The physical forces cells experience and their own material properties play a critical role in processes as diverse as embryonic development, tissue integrity, and the pathophysiology of diseases such as cancer. Two of these properties are viscosity – a measure of how easily a substance flows – and elasticity – a measure of how quickly a deformed object returns to its original state.
However, measuring these properties without damaging the cells and tissues can be challenging, as measurement methods often involve invasive approaches like ‘poking’ or ‘probing’ the samples in different ways. Here, as researchers have previously shown, microscopy based on Brillouin scattering can be useful for non-invasively viewing and assessing tissue mechanics.
Unfortunately, traditional Brillouin microscopy suffers from a few drawbacks. First, the speed of imaging is slow, since the method relies on collecting information from a single point on the sample at a time. Second, many biological tissues and cells are highly sensitive to light, and as a result, the long light exposures required in Brillouin microscopy can harm or deter the very processes that scientists wish to study.
In their new study published in Nature Methods, Prevedel and his colleagues describe a new microscopy method based on Brillouin scattering, that deals with the above challenges in innovative ways. Researchers in the Prevedel group are experts in developing advanced optical imaging techniques and pushing the frontiers of deep tissue microscopy.

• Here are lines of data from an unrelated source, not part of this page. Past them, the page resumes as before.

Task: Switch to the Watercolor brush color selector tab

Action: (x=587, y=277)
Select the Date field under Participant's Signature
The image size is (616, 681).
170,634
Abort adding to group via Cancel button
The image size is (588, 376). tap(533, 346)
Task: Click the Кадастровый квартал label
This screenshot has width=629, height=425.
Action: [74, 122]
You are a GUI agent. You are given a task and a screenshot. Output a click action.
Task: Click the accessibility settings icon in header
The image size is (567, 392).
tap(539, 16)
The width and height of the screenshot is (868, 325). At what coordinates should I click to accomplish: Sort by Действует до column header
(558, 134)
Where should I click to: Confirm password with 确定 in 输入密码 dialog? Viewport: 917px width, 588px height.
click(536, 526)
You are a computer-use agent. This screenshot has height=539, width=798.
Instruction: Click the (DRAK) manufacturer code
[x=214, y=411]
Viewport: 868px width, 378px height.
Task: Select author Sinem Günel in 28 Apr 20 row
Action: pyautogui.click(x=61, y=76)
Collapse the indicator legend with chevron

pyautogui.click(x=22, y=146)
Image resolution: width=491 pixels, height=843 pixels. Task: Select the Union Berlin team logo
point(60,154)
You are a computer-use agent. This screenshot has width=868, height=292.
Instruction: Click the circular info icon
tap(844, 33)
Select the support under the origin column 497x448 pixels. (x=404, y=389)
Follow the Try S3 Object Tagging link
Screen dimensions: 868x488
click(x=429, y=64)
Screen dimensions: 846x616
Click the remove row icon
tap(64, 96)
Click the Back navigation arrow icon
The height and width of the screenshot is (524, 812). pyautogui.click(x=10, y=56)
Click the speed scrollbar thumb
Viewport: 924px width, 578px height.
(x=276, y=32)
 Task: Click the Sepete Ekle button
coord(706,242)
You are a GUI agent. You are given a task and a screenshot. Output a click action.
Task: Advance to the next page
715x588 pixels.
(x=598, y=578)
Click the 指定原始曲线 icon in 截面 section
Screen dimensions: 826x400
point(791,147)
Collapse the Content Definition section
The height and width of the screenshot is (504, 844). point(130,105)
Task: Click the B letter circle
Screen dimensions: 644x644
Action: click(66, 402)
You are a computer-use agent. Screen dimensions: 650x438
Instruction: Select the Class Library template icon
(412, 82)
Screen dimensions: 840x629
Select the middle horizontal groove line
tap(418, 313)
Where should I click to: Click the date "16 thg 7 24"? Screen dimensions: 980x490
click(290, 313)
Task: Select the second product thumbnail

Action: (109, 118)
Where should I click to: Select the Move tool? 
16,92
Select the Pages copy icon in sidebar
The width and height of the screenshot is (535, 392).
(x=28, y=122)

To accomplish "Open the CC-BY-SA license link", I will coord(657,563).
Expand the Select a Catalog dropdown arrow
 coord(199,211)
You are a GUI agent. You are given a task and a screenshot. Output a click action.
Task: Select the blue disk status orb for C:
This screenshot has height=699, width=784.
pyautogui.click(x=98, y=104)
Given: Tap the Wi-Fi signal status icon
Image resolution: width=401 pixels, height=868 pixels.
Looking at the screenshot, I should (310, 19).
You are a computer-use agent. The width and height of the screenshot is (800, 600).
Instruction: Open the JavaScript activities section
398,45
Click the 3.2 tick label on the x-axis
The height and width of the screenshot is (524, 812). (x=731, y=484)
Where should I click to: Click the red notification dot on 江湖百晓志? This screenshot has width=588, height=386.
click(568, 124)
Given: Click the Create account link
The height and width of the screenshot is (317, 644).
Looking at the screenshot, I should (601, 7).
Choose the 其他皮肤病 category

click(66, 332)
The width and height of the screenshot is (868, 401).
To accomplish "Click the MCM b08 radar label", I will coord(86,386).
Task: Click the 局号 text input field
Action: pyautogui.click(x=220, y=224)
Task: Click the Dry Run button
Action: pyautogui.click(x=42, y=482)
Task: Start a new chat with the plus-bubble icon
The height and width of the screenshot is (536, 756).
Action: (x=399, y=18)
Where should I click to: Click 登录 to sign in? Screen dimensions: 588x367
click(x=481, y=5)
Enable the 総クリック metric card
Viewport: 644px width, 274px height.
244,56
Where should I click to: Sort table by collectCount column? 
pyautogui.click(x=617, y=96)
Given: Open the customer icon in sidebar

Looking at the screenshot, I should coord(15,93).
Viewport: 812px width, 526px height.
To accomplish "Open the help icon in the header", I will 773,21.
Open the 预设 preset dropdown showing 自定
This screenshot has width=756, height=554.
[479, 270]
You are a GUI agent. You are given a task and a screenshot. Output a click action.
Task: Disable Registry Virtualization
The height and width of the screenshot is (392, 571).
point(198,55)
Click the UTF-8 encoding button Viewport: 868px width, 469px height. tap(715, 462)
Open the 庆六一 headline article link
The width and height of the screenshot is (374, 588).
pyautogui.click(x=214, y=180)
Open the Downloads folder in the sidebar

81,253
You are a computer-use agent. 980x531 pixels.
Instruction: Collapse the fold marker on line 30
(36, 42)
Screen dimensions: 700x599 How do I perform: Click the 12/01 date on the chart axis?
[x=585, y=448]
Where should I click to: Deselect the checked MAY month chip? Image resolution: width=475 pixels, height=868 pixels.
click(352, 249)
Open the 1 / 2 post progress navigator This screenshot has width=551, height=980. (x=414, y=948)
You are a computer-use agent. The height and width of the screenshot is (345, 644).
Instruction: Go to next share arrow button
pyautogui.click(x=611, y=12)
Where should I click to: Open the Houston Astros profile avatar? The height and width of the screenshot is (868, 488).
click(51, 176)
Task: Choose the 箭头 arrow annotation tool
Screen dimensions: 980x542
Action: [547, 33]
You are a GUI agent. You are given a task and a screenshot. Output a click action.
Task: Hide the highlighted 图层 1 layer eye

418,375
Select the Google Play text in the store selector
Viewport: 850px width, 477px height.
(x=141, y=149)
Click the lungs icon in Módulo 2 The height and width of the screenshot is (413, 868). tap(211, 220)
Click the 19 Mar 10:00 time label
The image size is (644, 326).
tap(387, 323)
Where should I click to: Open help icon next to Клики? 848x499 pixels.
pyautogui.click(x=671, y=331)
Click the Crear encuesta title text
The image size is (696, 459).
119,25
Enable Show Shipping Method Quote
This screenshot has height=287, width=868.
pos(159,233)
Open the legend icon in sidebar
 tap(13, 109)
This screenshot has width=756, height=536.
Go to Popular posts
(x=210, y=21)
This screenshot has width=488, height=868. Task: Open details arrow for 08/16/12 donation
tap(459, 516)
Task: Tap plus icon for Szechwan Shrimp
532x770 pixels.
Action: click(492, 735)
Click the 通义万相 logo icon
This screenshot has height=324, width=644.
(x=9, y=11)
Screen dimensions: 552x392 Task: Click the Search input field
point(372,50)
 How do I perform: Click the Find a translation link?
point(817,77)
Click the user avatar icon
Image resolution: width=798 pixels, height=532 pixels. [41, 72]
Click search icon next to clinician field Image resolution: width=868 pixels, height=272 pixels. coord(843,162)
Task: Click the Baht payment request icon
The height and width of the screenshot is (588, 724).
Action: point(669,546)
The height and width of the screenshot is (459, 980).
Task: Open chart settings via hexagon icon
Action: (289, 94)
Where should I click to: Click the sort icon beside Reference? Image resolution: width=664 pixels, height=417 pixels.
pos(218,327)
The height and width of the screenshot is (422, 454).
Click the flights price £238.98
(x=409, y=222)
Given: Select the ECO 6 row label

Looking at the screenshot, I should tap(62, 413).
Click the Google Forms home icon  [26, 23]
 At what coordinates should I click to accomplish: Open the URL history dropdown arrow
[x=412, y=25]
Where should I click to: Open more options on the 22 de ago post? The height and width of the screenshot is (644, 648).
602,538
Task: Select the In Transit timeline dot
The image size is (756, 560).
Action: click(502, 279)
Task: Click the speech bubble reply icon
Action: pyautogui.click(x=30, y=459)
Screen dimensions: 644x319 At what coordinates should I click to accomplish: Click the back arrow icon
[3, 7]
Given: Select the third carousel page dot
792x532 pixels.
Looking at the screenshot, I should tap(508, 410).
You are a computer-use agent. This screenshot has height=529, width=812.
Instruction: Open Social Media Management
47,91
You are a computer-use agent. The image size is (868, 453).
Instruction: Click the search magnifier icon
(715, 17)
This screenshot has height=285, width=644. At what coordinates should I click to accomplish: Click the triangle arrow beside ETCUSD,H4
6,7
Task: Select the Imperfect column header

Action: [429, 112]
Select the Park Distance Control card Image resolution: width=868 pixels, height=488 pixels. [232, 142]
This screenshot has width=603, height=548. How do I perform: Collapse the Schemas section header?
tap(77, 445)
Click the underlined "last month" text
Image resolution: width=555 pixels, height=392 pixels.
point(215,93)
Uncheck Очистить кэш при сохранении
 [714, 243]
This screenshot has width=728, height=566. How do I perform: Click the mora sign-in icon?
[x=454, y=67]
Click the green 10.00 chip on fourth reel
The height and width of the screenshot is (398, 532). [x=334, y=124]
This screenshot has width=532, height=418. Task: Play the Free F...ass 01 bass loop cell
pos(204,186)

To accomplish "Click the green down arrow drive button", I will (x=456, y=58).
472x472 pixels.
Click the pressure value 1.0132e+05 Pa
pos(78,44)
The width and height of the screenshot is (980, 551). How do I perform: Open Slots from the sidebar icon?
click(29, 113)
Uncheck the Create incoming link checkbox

As Carlo Bevilacqua, PhD student in the Prevedel lab and first author of the study, explains, the new method, called line-scanning Brillouin microscopy (LSBM), provides three major advantages.
First, instead of collecting information from a single point at a time, the new microscope scans the sample using an entire line of light at a time, which increases the speed of imaging by at least a hundred times. Second, it uses a new optical geometry, near-infrared light, and a Rubidium cell to significantly increase the signal-to-noise ratio, providing better resolution and reducing the risk of light-induced damage to cells.
And third, by integrating this system with an advanced light-sheet microscope, scientists can simultaneously visualise biomolecules using fluorescence, and this information can be layered on top of the mechanical properties of tissues.
“I really like building things,” said Bevilacqua. “Setting up a microscope like this involves quite a bit of theoretical optics knowledge, coupled with engineering and hands-on work, but you also require biological know-how.”
As proof of principle, the scientists used their newly built microscope to study embryonic development in three animal species from different evolutionary branches of the tree of life – fruit flies, mice, and a marine organism called Phallusia mammillata. In all of these species, the new microscopy method allowed researchers to follow the dynamics of mechanical changes in developing embryos in three dimensions and over a time scale of many hours.
“Studying development like this, in real time and in the whole volume of tissues rather than just the surface, can reveal many new and interesting biological mechanisms,” said Juan Manuel Gomez, postdoc in the Leptin and Prevedel labs and second author of the study.
The study involved collaborations with multiple other groups at EMBL, including the Ellenberg and Diz-Muñoz groups, as well as EMBL alumna Maria Leptin, formerly the director of EMBO and currently the European Research Council (ERC) President.
This method was also selected as one of The Guardian’s 10 biggest science stories of 2022. “That was a big surprise; I definitely didn’t see it coming,” said Prevedel. “I think it really shows the potential of the method, and the growing recognition of the importance of understanding how the biomechanical properties of tissues influence their function.”